» TASK INPUT

━━━━━━━━━━━━━━━━

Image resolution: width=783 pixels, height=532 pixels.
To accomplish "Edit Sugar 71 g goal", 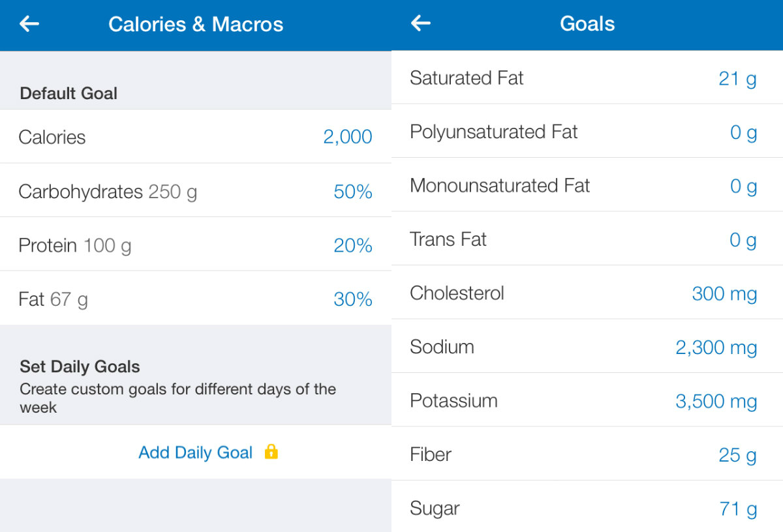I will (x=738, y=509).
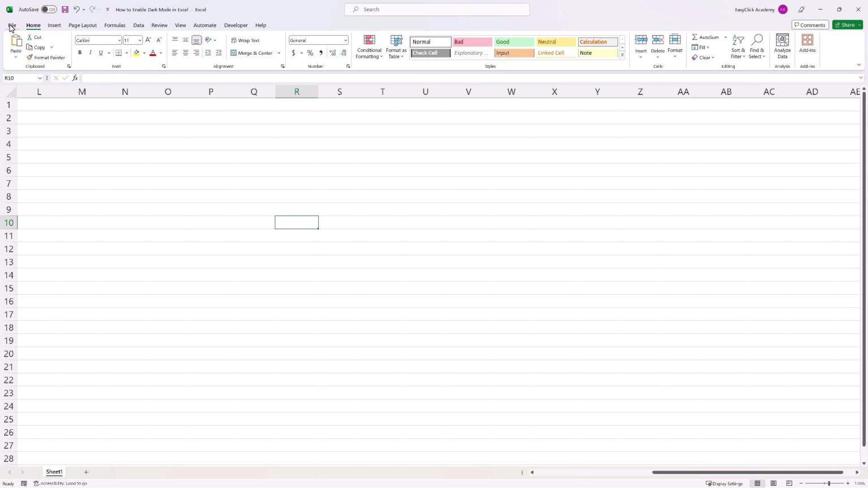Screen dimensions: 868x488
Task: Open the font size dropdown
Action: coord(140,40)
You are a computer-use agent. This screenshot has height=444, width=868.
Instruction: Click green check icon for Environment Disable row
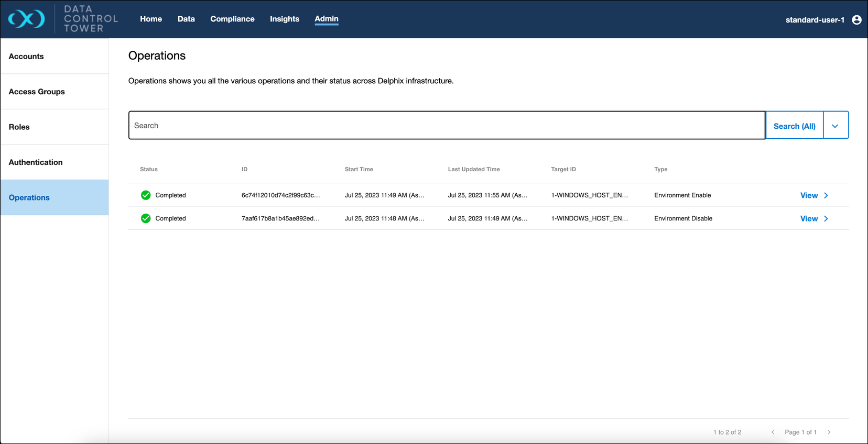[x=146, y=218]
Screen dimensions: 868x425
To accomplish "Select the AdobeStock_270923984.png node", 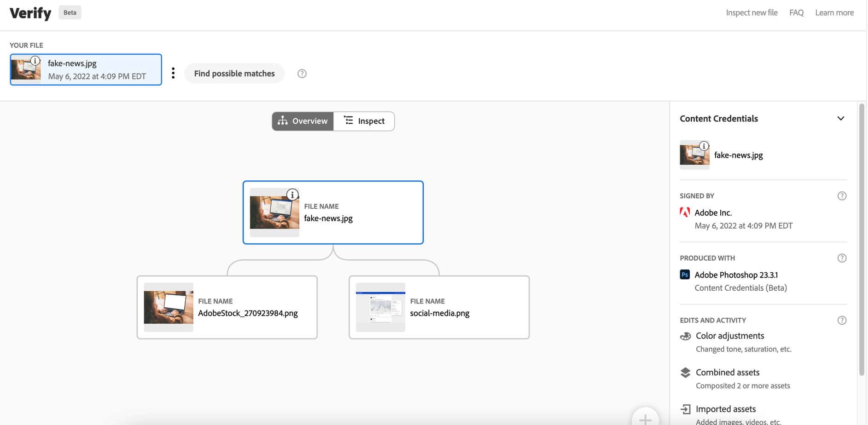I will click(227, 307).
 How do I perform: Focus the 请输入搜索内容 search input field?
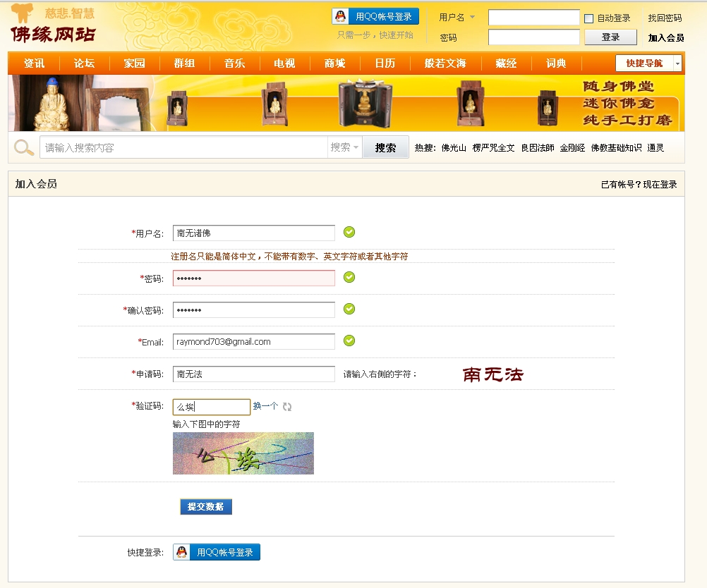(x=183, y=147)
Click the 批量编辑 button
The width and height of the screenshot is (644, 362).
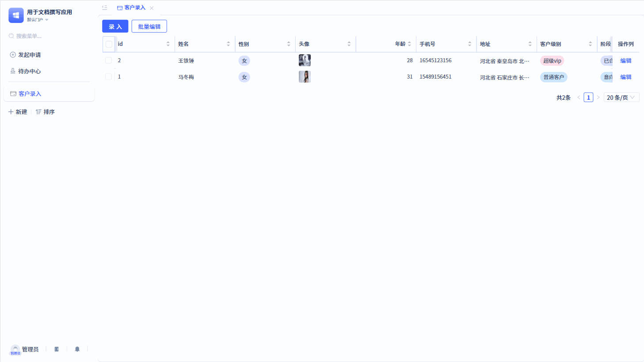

━━━━━━━━━━━━━━━━

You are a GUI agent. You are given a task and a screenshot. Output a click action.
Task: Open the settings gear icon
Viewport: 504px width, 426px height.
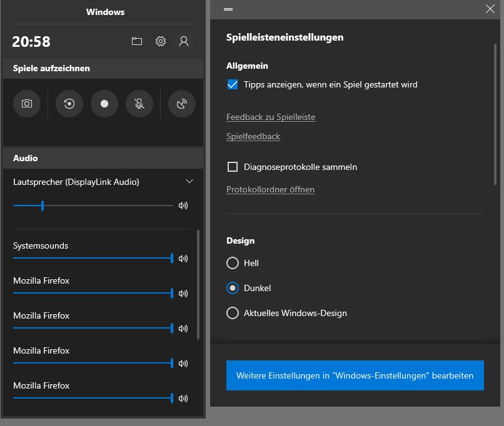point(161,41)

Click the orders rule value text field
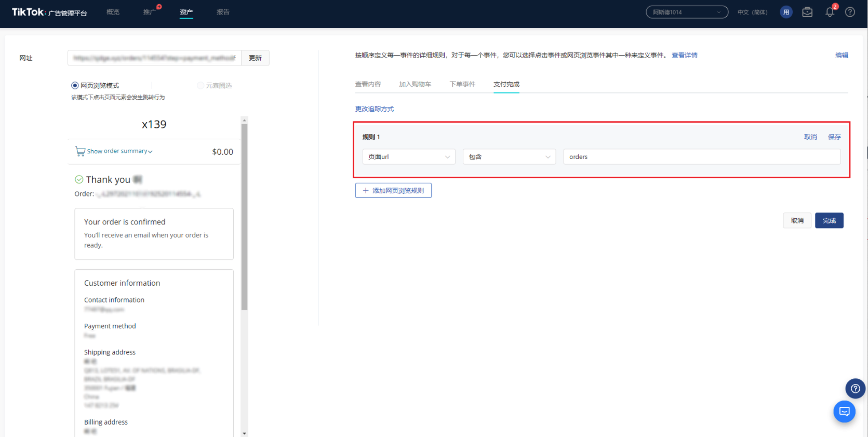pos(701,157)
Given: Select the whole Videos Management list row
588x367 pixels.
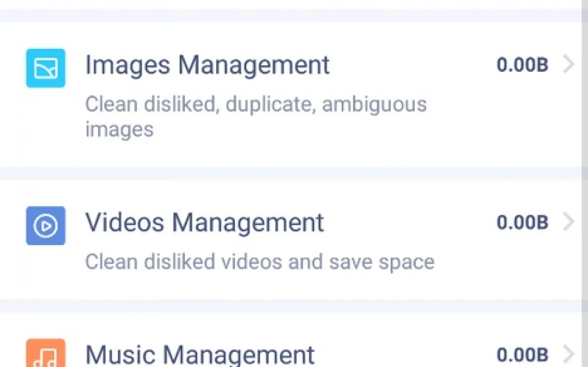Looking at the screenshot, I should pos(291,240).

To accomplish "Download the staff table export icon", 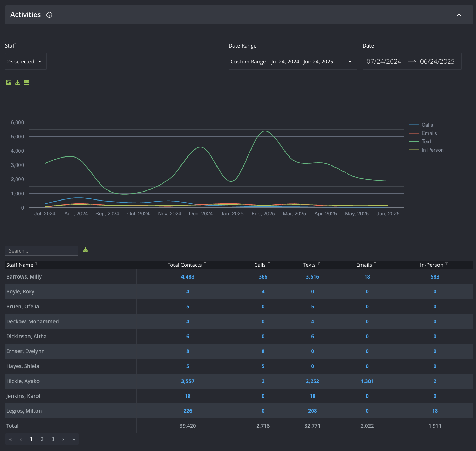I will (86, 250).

━━━━━━━━━━━━━━━━

» TASK DIRECTIONS
A verbatim transcription is needed of the lines above, starting at the line with "Click the 批量编辑 button" and ending at the line with "The width and", both included, and of nothing else.

» ANSWER SECTION
Click the 批量编辑 button
The width and height of the screenshot is (644, 362).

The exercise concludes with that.